Unlike mammals, adult zebrafish can regenerate their hearts after injury via proliferation of cardiomyocytes. The cell-cycle entry of zebrafish cardiac cells can also be stimulated through preconditioning by thoracotomy, a chest incision without myocardial damage. To identify effector genes of heart preconditioning, we performed transcriptome analysis of ventricles from thoracotomized zebrafish. This intervention led to enrichment of cardioprotective factors, epithelial-to-mesenchymal transition genes, matrix proteins and components of LIFR/gp130 signaling. We identified that inhibition of the downstream signal transducer of the LIFR/gp130 pathway through treatment with Ruxolitinib, a specific JAK1/2 antagonist, suppressed the cellular effects of preconditioning. Activation of LIFR/gp130 signaling by a single injection of the ligand Cilliary Neurotrophic Factor, CNTF, was sufficient to trigger cardiomyocyte proliferation in the intact heart. In addition, CNTF induced other pro-regenerative processes, including expression of cardioprotective genes, activation of the epicardium, enhanced intramyocardial Collagen XII deposition and leucocyte recruitment.
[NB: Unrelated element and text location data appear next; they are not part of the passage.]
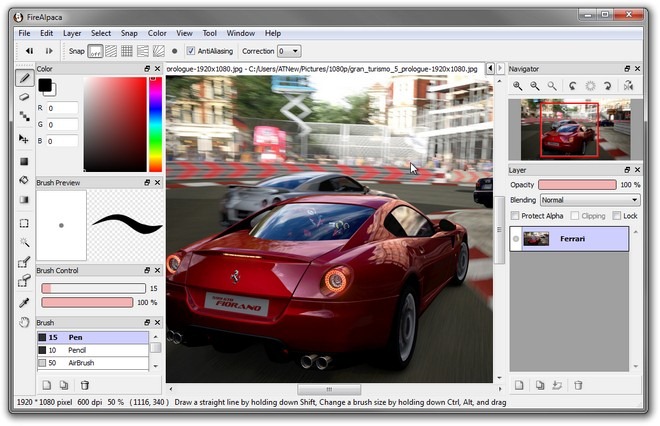Screen dimensions: 660x426
Task: Open the Window menu
Action: point(240,33)
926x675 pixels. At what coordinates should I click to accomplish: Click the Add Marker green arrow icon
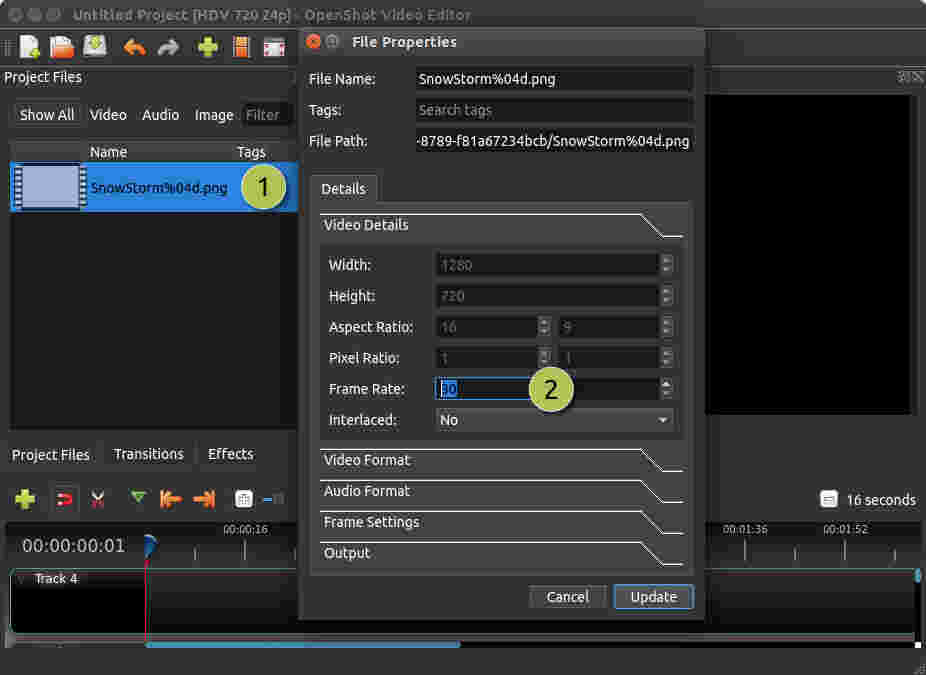(138, 498)
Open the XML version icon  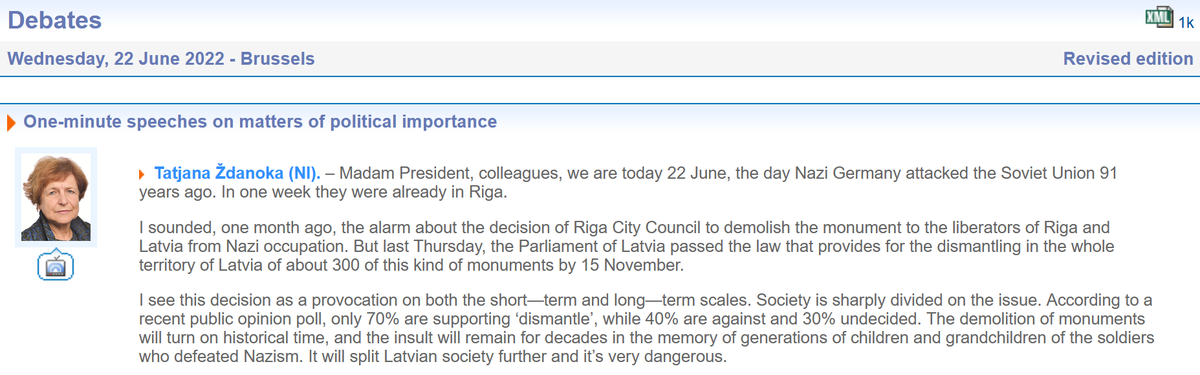[x=1159, y=17]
These effects were abrogated by the concomitant inhibition of the JAK/STAT activity. Mutation of the cntf gene suppressed the proliferative response of cardiomyocytes after thoracotomy. In the regenerating zebrafish heart, CNTF injection prior to ventricular cryoinjury improved the initiation of regeneration via reduced cell apoptosis and boosted cardiomyocyte proliferation. Our findings reveal the molecular effectors of preconditioning and demonstrate that exogenous CNTF exerts beneficial regenerative effects by rendering the heart more resilient to injury and efficient in activation of the proliferative programs.
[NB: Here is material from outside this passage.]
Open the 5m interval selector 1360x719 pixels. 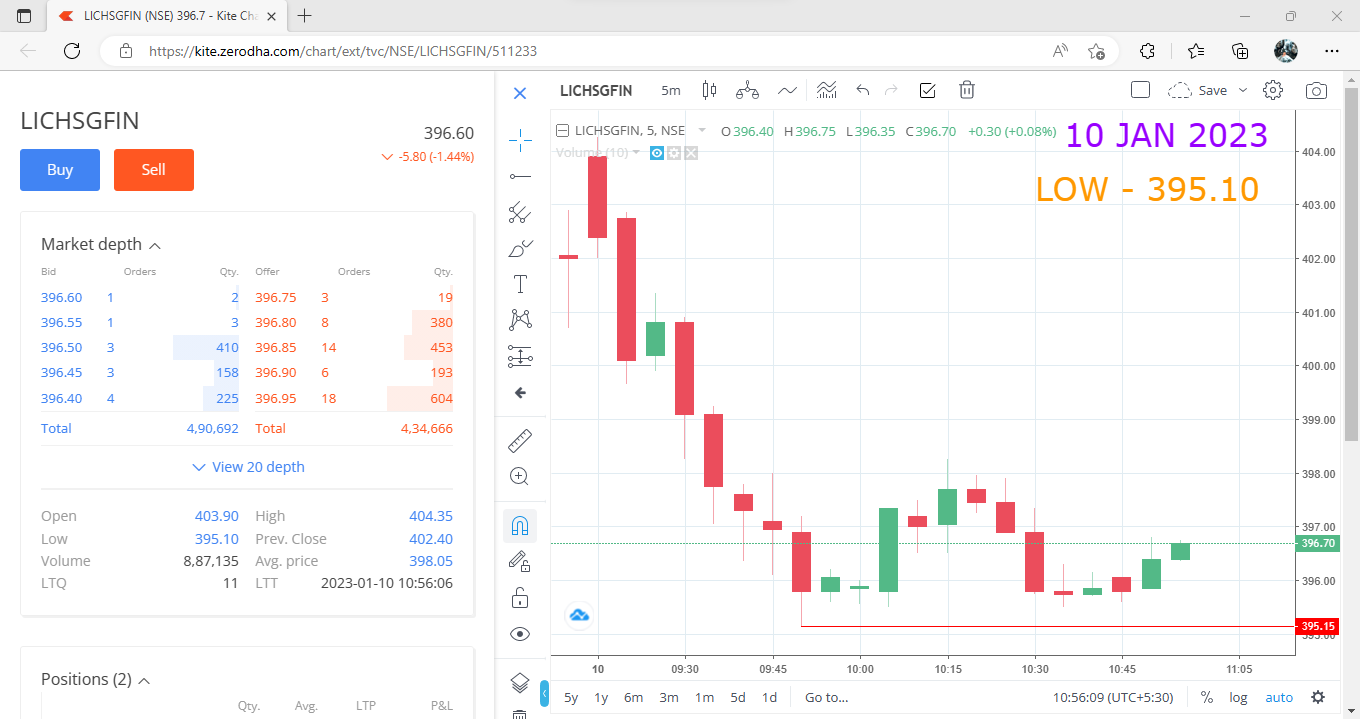tap(670, 90)
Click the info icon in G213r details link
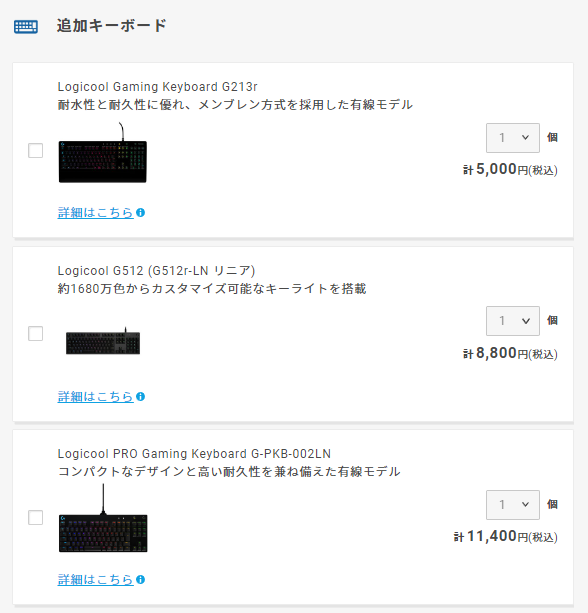The width and height of the screenshot is (588, 613). (x=140, y=213)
与哺乳动物不同，成年斑马鱼在受伤后可以通过心肌细胞的增殖来再生心脏。斑马鱼心脏细胞的细胞周期进入也可以通过开胸术（胸腔切开术，对心肌无损伤）进行预处理来刺激。为了鉴定心脏预处理的效应基因，我们进行了胸廓切开的斑马鱼心室的转录组分析。这种干预导致了心脏保护因子，上皮-间充质转化基因，基质蛋白和LIFR / gp130信号转导成分的富集。我们发现通过使用特异的JAK1 / 2拮抗剂Ruxolitinib来抑制LIFR / gp130途径的下游信号转导子，可以抑制预处理的细胞作用。通过单次注射配体睫状神经营养因子CNTF激活LIFR / gp130信号激活足以触发完整心脏中的心肌细胞增殖。此外，CNTF诱导了其他促再生过程，包括心脏保护性基因的表达，心外膜的激活，心肌内胶原XII沉积的增强和白细胞募集。同时抑制JAK / STAT活性可消除这些作用。突变 同时抑制JAK / STAT活性可消除这些作用。突变 同时抑制JAK / STAT活性可消除这些作用。突变cntf基因抑制了开胸术后心肌细胞的增殖反应。在再生斑马鱼心脏中，在心室冷冻损伤之前进行CNTF注射可通过减少细胞凋亡并增强心肌细胞增殖来改善再生的启动。我们的发现揭示了预处理的分子效应器，并证明了外源性CNTF通过使心脏对损伤更具弹性并有效激活增殖程序发挥了有益的再生作用。